Physical and emotional stress, severe pain, and nausea are also potent stimuli of ADH
secretion. Excessive secretion of ADH leads to water retention by the collecting tubules of the
kidneys, a mechanism mediated by insertion of water channels into the luminal membrane of
the collecting duct and allowing water reabsorption along the medullary concentration
gradient. The retained water expands the intravascular compartment, dilutes all plasma
constituents, and lowers the plasma osmolality.


TABLE 89.8
SOME CAUSES OF SYNDROME OF INAPPROPRIATE ANTIDIURETIC
HORMONE SECRETION IN CHILDREN
Disorders of central nervous system
Infection (meningitis, encephalitis)
Trauma, post-neurosurgery
Hypoxic insults, especially in the perinatal period
Brain tumor

Intraventricular hemorrhage
Guillain–Barré syndrome
Psychosis
Intrathoracic disorders
Infection (tuberculosis, pneumonia, empyema)
Positive pressure ventilation
Asthma
Cystic fibrosis
Pneumothorax
Patent ductus arteriosus ligation
Miscellaneous
Pain (e.g., after abdominal surgery)
Nausea
Severe hypothyroidism
Tumors (e.g., neuroblastoma)
Drug induced
Increased antidiuretic hormone secretion
Vincristine
Cyclophosphamide
Carbamazepine
Adenine arabinoside
Phenothiazines
Morphine
Potentiation of antidiuretic hormone effect
Acetaminophen
Indomethacin

Clinical Considerations
Clinical Recognition



Most patients with SIADH are asymptomatic until the plasma [Na+ ] falls to less than 125
mEq/L. Associated with the low serum sodium, children may be weak, have altered mental
status, or have seizures.
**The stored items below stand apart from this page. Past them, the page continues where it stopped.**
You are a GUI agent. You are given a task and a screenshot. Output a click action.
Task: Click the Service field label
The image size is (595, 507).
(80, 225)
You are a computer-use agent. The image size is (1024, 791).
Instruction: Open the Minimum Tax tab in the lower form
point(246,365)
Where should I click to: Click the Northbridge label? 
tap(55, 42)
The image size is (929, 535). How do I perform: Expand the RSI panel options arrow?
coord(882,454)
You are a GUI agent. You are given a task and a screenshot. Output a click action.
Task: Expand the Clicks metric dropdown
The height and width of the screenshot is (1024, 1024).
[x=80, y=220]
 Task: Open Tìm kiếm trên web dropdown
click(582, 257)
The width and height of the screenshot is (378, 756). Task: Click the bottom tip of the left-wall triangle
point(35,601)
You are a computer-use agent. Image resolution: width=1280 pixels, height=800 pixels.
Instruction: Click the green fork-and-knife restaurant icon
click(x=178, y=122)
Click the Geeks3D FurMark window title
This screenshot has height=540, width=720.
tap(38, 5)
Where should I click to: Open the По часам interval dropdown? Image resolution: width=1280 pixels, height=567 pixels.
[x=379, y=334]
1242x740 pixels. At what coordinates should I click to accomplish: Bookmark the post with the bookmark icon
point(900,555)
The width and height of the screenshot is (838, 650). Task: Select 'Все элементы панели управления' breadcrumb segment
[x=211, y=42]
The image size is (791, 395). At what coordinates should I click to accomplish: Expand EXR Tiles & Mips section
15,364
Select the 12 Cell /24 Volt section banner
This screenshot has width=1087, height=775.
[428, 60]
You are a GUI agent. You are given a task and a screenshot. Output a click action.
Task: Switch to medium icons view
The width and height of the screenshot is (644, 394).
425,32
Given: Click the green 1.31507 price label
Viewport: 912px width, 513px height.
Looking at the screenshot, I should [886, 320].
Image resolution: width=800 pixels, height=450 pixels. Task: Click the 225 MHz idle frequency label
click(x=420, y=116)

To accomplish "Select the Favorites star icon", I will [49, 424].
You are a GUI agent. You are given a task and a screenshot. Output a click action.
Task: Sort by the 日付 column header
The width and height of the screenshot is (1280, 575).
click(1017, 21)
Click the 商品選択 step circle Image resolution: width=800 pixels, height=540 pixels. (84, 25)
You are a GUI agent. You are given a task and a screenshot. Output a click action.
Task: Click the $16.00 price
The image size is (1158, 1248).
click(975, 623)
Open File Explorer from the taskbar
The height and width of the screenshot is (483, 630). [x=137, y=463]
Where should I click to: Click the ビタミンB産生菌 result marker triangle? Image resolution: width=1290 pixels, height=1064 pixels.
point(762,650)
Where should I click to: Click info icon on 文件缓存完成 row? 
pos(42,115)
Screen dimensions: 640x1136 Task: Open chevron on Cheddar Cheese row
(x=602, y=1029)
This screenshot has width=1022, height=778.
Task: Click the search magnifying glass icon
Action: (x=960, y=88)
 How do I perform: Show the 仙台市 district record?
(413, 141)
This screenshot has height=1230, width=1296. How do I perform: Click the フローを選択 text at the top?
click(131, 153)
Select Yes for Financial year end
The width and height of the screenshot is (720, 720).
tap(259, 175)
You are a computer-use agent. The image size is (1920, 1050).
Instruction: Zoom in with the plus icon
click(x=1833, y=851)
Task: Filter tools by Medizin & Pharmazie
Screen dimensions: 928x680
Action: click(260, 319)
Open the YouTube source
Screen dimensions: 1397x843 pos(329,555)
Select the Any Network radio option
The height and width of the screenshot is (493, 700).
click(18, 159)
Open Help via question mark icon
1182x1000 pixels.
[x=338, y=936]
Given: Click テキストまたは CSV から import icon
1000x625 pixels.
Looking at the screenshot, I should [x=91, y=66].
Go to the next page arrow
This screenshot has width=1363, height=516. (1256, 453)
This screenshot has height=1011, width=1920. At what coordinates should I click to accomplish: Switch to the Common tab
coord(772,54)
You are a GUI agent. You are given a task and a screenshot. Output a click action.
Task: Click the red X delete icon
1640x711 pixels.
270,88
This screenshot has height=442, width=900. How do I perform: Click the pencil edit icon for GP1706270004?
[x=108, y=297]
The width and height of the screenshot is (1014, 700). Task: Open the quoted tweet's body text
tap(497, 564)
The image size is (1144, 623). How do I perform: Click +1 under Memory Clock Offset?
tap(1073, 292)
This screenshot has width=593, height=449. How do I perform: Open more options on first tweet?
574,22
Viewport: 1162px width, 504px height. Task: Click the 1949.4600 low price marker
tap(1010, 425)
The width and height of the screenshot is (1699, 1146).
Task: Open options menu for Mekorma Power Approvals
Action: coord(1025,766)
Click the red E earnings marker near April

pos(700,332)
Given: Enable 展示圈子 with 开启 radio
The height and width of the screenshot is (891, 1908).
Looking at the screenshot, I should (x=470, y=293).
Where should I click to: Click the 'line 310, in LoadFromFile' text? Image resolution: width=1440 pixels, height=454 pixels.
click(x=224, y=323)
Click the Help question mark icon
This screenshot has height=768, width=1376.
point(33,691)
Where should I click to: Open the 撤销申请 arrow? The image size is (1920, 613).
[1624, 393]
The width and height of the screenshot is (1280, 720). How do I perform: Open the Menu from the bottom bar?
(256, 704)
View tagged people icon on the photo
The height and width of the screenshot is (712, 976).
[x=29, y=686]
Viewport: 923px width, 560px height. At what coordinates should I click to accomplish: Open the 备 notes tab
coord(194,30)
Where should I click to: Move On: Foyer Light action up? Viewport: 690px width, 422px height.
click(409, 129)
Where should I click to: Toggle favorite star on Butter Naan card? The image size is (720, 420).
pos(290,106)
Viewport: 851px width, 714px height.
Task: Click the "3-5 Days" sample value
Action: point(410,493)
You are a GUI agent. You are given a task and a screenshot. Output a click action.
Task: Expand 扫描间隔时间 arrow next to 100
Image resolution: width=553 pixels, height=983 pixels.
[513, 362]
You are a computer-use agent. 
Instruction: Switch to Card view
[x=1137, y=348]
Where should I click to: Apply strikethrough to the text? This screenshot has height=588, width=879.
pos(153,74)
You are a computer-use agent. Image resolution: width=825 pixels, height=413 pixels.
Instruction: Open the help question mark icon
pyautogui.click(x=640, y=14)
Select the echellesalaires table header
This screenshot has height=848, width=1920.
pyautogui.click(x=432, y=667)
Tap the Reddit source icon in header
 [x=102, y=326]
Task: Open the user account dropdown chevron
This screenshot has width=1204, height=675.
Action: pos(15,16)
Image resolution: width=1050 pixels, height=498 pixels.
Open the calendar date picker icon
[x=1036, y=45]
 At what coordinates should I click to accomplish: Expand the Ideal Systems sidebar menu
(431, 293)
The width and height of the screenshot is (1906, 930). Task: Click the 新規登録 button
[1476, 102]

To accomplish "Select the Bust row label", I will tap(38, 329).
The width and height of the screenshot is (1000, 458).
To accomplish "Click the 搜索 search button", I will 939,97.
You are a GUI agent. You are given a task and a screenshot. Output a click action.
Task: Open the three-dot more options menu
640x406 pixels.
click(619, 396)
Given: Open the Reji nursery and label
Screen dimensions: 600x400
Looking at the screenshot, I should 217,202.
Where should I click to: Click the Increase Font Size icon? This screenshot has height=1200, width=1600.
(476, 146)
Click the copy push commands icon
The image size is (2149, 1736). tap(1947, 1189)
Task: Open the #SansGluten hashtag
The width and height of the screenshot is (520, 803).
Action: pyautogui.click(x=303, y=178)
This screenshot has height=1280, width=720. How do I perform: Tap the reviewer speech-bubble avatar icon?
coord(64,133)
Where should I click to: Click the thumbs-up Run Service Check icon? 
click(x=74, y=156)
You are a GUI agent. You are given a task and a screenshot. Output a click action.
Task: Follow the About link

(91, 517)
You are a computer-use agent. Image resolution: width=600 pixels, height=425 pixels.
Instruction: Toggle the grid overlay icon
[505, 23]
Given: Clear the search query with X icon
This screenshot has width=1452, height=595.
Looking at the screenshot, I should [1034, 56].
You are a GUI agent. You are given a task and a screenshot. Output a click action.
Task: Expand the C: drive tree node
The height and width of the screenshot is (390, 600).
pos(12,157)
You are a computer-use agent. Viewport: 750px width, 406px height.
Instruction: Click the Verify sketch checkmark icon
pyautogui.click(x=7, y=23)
Patients may have mild signs of hypervolemia.
Triage
Assess mental status and neurologic examination, treat for precipitating conditions.
Initial Assessment/H&P
Symptoms associated with hyponatremia range from anorexia, headache, nausea, vomiting,
irritability, disorientation, and weakness to seizures and coma, leading potentially to death.
Absence of edema and dehydration are usual and significant clinical findings.
Management/Diagnostic Testing
Laboratory investigations for diagnostic purposes must include concomitant serum and urine
samples ( Table 89.9 ).
Hyponatremia, hypoosmolality (serum), and low blood urea nitrogen will be present. In
contrast, the urinary osmolality and [Na+ ] are inappropriately elevated for the hypotonicity of
the serum. Due to the euvolemic or hypervolemic state, aldosterone is suppressed and urine
potassium will be low. Radioimmunoassay for ADH is available and has been helpful in
defining this syndrome; however, the results of this test are unlikely to be available on an
emergency basis.
The underlying cause of the syndrome should be investigated according to the physician’s
clinical judgment. Severe hyperlipidemia may falsely lower laboratory measurement of [Na+ ],
leading to a factitious hyponatremia. Hyperglycemia and hypoproteinemia, however, lead to
true hyponatremia. Renal salt wasting secondary to adrenal insufficiency should be
accompanied by hyperkalemia and dehydration. Cerebral salt wasting may have laboratory
parameters similar to SIADH but is characterized by hypovolemia and a high urine output as
long as renal perfusion remains intact. The urine osmolality in water intoxication states is
usually low compared with that found in SIADH.
Severely Symptomatic Children
Patients with a persistent seizure attributable to severe hyponatremia and those who are
severely lethargic or comatose need urgent treatment with hypertonic (3%) saline by infusing

small amounts of 3% saline in the range of 3 mL/kg every 10 to 20 minutes until symptoms
remit. One milliliter per kilogram of 3% saline should raise the serum [Na+ ] by
approximately 1 mEq/L. Since the administration of 3% is high-risk therapy, it should only
be given in the quantity needed to extinguish the adverse clinical finding (e.g., altered mental
status, seizure). A single dose of furosemide (1 mg/kg) also can be administered
intravenously. Close monitoring of fluid balance, plasma and urinary sodium, potassium, and
osmolality is essential.
Seizures should be treated concomitantly with a standard emergency anticonvulsant protocol
(see Chapters 72 Seizures and 97 Neurologic Emergencies ). Of note, phenytoin (Dilantin®)
or fosphenytoin (Cerebyx®) intravenously (5 to 10 mg/kg) inhibits ADH release and may be
helpful in the patient with seizures secondary to CNS causes of SIADH.